Les lecteurs de ce blog savent ce que je pense de ce qu’on appelle les « révolutions arabes », dont certaines présentent effectivement un caractère révolutionnaire alors que d’autres ne sont que des contre-révolutions visant à revenir plusieurs siècles en arrière (voir : « Révolutions arabes : le meilleur et le pire », octobre 2011, et « Du printemps arabe à l’automne islamiste », décembre 2011).

Je me suis évidemment félicité de l’avancée, dans certains cas, de la démocratie, tout en faisant état de ma circonspection sur la tournure réactionnaire prise dans plusieurs pays.

L’évolution de la situation est inquiétante et je suis plus inquiet encore de l’aveuglement de nombre de dirigeants occidentaux et de medias vis-à-vis de ce qui se passe dans le monde arabe.

La mainmise des forces islamistes sur un nombre croissant de pays arabes devrait interpeler. Il ne s’agît certes pas de refuser aux peuples concernés de choisir librement leurs dirigeants. Si une majorité de gens aspirent à vivre selon des règles politiques et sociales inspirées de l’islam, libre à eux.

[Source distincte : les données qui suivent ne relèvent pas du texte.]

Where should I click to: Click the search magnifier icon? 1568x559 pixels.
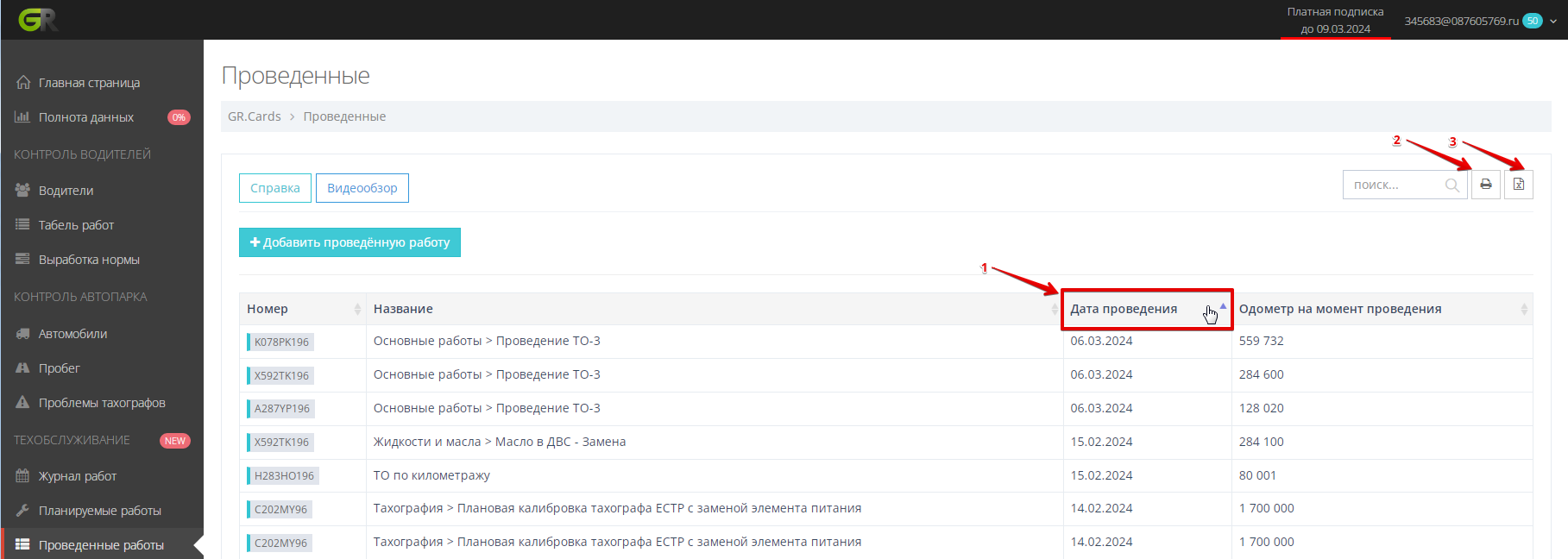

Mais, en démocratie, la loi de la majorité doit s’arrêter là où commence le droit de la minorité. Or, les islamistes, même les soit disant « modérés », refusent ce droit. Pour eux, tout individu qui nait musulman doit le rester même contre son gré et doit être contraint de vivre selon la charia. S’il le refuse, il doit être puni. Quant aux non musulmans (les minorités chrétiennes par exemple), citoyens de deuxième catégorie, ils doivent se plier à la suprématie de la majorité.

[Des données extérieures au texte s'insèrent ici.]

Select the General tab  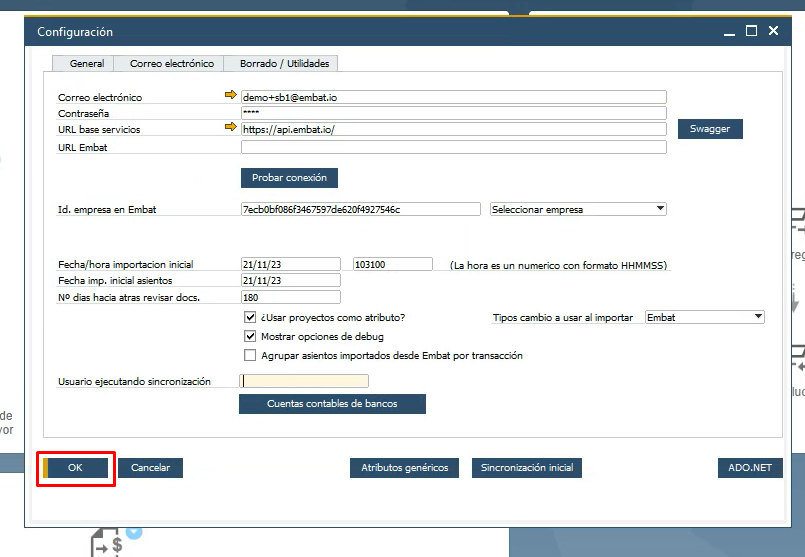tap(87, 64)
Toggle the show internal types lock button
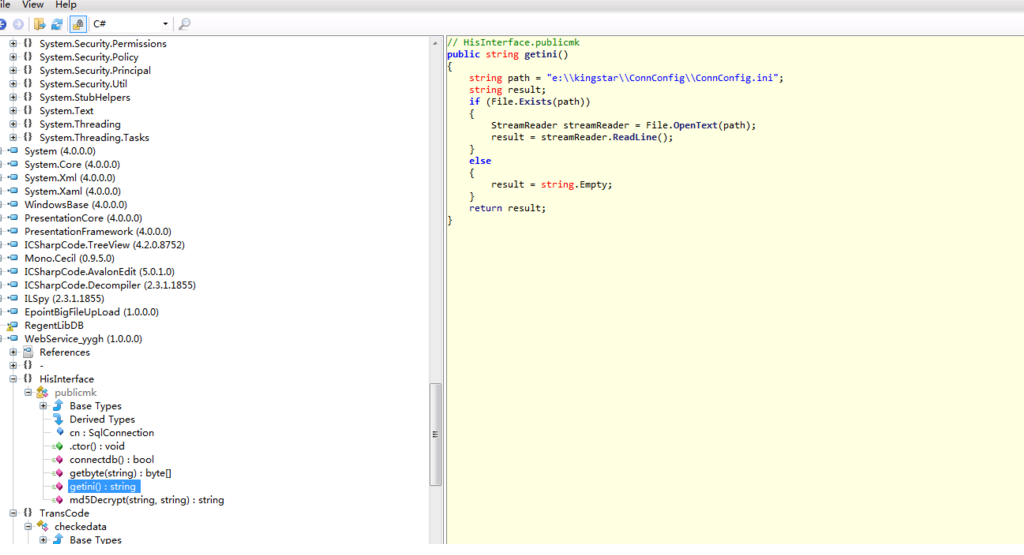The width and height of the screenshot is (1024, 555). (x=77, y=23)
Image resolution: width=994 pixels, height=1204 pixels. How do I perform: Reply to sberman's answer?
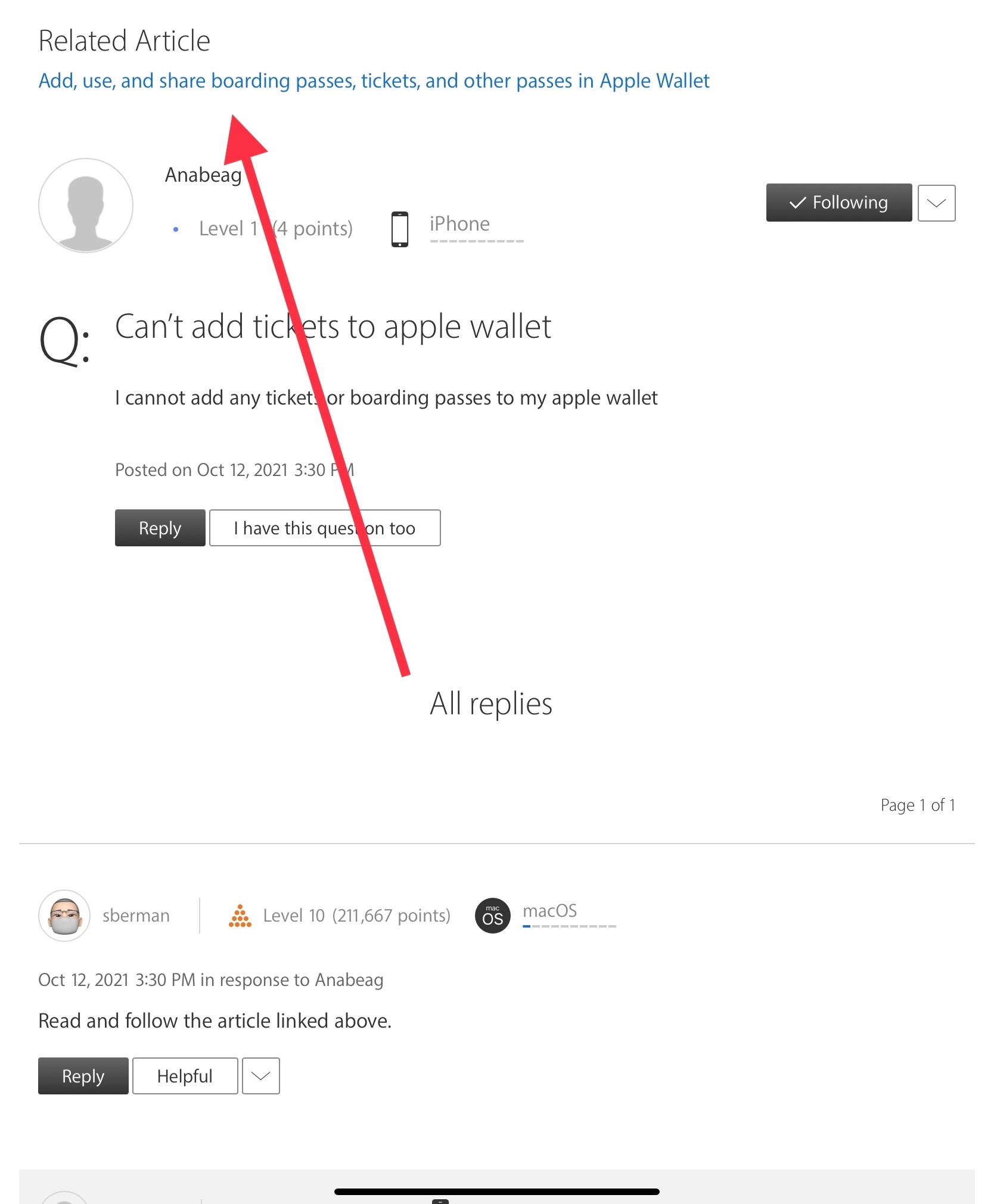pyautogui.click(x=83, y=1076)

C’est là que le bât blesse et c’est ce qui me fait dire que, souvent, les nouveaux régimes d’inspiration islamiste, sont pis que les dictatures qu’ils ont renversé. Sous Saddam Hussein, les Chrétiens pouvaient pratiquer leur religion en toute tranquillité. Aujourd’hui, Chiites et Sunnites s’étripent et ne sont d’accord que pour chasser les Chrétiens de ces terres classées « d’islam », probablement par décision divine. Idem sous Bachir El Assad (il y a 10% de Chrétiens en Syrie, mais aussi de nombreux Druzes, Alaouites et Chiites dont la liberté sera certainement menacée si les islamistes sunnites arrivent au pouvoir). Sous Ben Ali, une femme habillée à l’européenne pouvait librement se promener le vendredi devant une mosquée sans risquer les injures ou les agressions des « barbus ». Ce n’est plus le cas. En Tunisie, la femme était l’égale de l’homme. On est en train de le remettre en question. Celui qui voulait boire du vin le pouvait. Aujourd’hui, on menace les bars qui continuent à servir de l’alcool.

Je suis inquiet de l’évolution en Tunisie et en Egypte. Au moins s’agît-il de pays où les gens ont choisi de changer de régime.

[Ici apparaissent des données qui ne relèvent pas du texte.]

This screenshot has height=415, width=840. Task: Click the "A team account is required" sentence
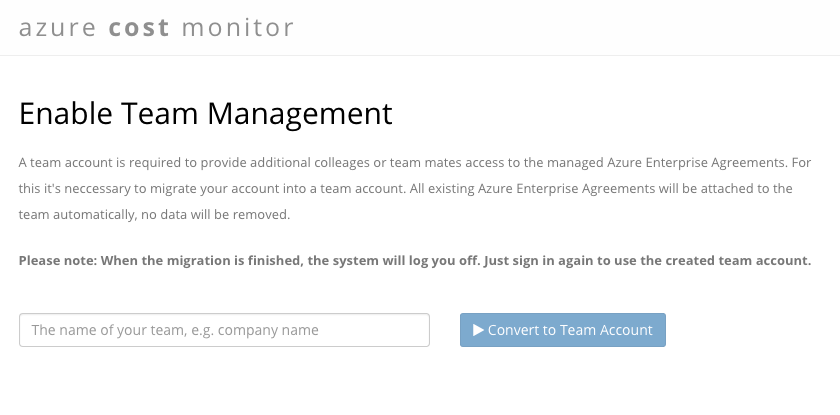pos(100,162)
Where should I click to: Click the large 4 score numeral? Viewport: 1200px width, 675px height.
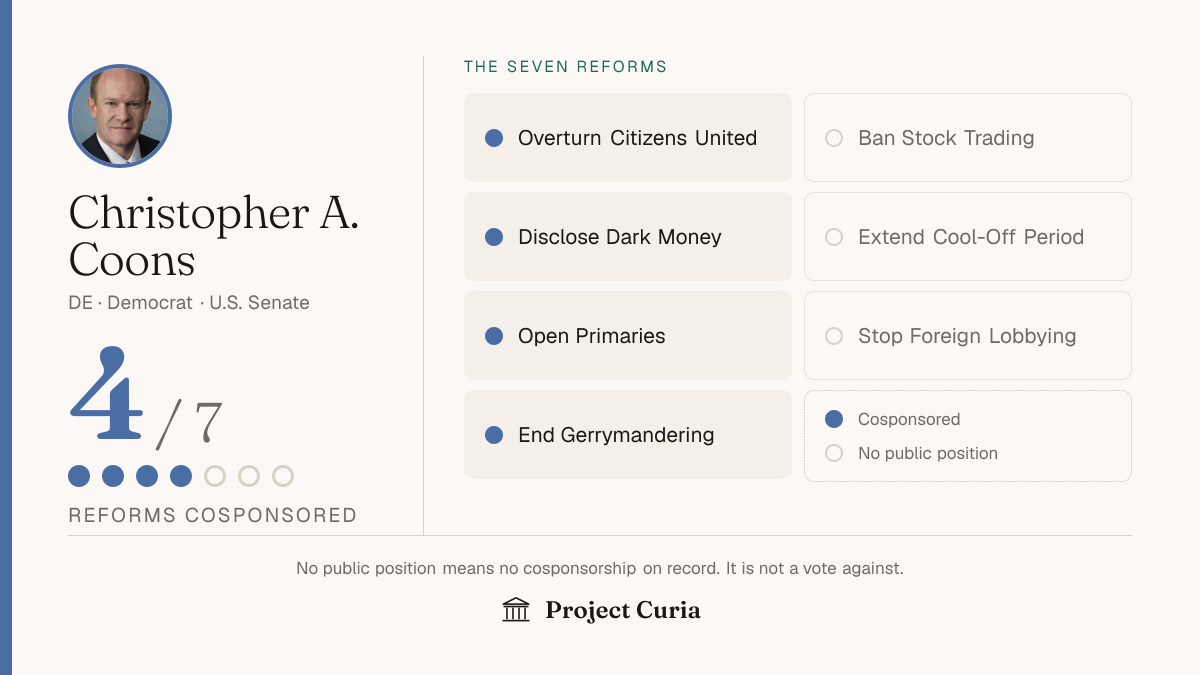pyautogui.click(x=107, y=395)
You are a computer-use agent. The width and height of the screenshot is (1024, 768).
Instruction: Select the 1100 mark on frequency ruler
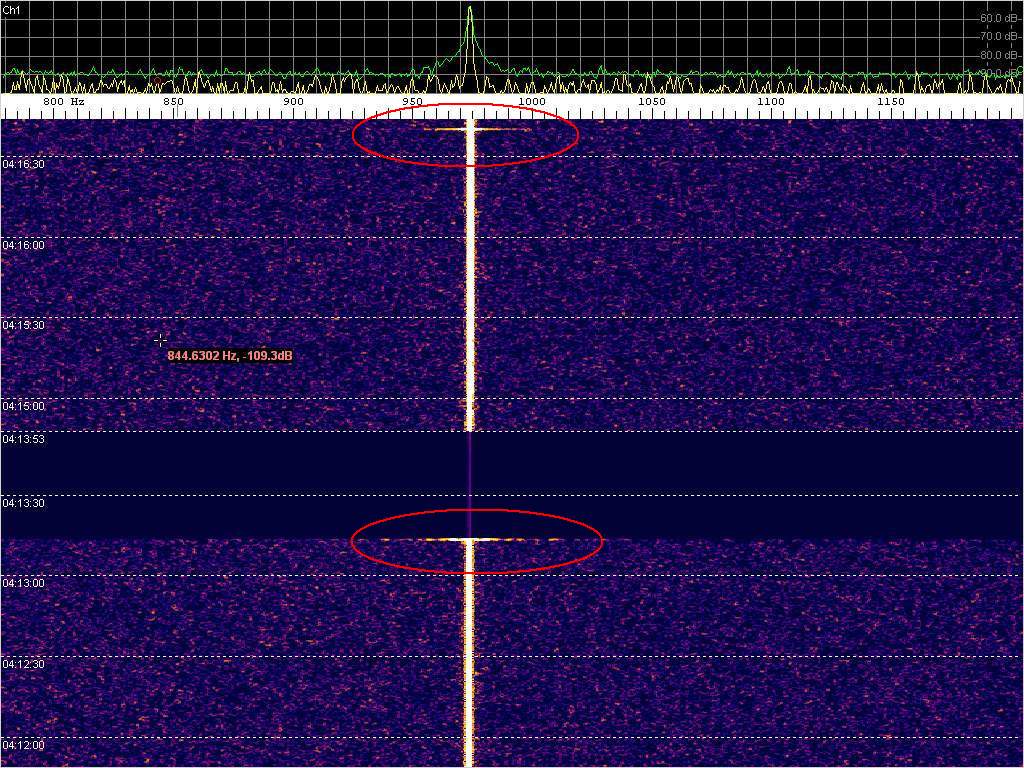[771, 102]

Je suis inquiet et de plus scandalisé lorsque je vois que certains pouvoirs ont changé de mains à la suite d’interventions étrangères. Kadhafi était certes une brute sanguinaire. Mais l’intervention de l’OTAN promue par Bernard Henri Lévy et Nicolas Sarkozy (pour des raisons qui n’ont rien à voir avec la Libye : faire oublier l’inaction en Tunisie) a débouché sur le chaos, la dictature des milices islamistes et, pour finir, par l’assassinat, le 11 septembre, d’un ambassadeur américain.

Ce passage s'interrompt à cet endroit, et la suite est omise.